Pharaoh watched something impossible in his dream. Seven gaunt cows swallowed seven fat ones whole, and when it was done, the thin cows looked exactly as wretched as before. No bulge. No satisfaction. No evidence that a meal had been taken at all. Targum Pseudo-Jonathan on Genesis 41:21, an Aramaic paraphrase composed in the Land of Israel and reaching its final form roughly in the seventh or eighth century CE, renders Pharaoh's own telling: "they entered into their stomach, but it could not be known that they had entered into their stomach, for their appearance was evil as before."
A dream that refuses to digest
The detail is not decorative.
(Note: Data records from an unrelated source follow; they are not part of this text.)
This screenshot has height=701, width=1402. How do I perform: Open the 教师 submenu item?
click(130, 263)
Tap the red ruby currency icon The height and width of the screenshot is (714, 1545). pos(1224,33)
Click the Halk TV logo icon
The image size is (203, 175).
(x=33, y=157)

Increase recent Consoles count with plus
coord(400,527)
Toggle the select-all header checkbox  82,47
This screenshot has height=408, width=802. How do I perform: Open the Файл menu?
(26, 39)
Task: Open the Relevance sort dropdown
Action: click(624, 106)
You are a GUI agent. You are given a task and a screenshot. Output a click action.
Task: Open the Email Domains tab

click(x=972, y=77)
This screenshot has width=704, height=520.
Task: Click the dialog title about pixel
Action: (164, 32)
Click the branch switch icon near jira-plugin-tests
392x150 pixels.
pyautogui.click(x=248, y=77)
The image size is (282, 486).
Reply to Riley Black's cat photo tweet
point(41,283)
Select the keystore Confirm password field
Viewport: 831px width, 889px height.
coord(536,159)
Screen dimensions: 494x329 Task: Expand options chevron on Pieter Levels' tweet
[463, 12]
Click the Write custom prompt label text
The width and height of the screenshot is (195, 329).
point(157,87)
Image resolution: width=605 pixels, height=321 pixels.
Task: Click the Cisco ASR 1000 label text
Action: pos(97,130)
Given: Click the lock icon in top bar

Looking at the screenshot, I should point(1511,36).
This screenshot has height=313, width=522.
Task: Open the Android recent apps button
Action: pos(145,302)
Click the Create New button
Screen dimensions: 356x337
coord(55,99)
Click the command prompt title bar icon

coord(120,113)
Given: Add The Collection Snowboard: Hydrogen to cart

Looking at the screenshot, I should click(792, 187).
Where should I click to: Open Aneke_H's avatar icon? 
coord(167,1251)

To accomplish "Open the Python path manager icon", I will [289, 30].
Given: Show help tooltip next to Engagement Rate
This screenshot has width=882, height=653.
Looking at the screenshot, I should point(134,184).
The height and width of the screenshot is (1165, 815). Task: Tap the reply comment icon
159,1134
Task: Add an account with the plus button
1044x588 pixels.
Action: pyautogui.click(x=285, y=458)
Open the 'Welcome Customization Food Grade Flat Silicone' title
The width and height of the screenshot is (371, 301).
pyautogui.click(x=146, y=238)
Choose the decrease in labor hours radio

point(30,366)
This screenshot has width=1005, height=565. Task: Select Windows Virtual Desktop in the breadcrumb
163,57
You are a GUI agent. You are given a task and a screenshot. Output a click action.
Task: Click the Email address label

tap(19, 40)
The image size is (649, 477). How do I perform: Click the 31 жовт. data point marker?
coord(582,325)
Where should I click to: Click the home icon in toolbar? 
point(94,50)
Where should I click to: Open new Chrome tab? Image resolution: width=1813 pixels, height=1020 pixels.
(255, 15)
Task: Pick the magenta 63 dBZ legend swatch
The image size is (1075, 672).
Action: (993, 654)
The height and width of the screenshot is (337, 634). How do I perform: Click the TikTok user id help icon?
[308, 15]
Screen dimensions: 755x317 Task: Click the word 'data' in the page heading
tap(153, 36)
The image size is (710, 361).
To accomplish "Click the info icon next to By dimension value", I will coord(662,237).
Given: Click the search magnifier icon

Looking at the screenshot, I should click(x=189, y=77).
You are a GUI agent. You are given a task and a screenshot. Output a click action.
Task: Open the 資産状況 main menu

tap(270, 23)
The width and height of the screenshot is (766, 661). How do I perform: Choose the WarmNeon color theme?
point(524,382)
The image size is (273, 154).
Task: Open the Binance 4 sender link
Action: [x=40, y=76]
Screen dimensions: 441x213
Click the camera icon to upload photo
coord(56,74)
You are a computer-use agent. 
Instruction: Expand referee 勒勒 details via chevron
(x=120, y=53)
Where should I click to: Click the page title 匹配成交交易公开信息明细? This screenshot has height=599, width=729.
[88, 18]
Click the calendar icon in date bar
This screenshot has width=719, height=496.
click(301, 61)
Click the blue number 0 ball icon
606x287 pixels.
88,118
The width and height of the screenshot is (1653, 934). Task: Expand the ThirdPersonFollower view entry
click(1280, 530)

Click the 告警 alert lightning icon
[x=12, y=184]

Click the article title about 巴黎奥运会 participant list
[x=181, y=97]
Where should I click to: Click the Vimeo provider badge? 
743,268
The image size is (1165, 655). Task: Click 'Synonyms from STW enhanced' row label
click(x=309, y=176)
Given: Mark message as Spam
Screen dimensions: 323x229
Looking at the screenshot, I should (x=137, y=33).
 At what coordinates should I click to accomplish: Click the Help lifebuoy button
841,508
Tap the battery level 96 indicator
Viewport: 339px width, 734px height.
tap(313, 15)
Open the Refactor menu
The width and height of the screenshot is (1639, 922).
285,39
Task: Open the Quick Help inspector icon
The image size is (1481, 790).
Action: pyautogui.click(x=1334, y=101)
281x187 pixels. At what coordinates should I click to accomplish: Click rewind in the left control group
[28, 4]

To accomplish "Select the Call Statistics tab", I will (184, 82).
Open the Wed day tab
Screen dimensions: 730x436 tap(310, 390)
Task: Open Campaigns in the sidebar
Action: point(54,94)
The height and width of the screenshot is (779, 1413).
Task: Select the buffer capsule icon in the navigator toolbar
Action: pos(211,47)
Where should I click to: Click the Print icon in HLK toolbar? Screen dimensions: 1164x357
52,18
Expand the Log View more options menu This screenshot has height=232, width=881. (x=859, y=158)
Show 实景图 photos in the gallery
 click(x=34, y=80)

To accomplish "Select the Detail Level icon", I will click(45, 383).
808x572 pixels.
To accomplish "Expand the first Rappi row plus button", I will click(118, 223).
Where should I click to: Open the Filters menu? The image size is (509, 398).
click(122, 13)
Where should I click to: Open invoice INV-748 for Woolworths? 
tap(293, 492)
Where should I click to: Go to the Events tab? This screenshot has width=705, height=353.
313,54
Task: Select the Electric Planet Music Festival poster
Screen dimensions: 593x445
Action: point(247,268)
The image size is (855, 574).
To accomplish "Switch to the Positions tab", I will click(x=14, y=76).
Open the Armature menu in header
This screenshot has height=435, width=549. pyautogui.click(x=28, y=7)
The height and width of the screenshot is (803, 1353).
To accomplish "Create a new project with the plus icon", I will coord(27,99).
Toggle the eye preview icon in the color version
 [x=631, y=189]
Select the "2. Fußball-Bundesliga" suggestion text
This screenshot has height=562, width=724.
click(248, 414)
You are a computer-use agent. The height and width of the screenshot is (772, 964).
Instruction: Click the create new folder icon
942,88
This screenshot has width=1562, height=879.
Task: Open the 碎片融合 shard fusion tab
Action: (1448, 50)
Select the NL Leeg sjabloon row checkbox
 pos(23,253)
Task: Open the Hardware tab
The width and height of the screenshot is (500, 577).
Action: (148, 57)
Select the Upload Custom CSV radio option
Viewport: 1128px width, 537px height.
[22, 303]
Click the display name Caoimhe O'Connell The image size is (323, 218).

A normal famine follows plenty and is softened by it; reserves cushion the blow. But this dream insists that the coming hunger will erase every memory of the abundance that preceded it. Seven years of overflowing granaries will vanish into seven years of want without leaving a trace. That is why Joseph, when he interprets the dream, does not merely predict scarcity. He prescribes a five-part tax (Genesis 41:34), city-by-city storage, and a single administrator with the authority to say no. The dream's logic demands it.
The takeaway
Pharaoh's dream teaches what every generation relearns the hard way: abundance does not automatically pay forward. Without deliberate storage, good years leave nothing behind. Joseph's answer was not optimism but infrastructure.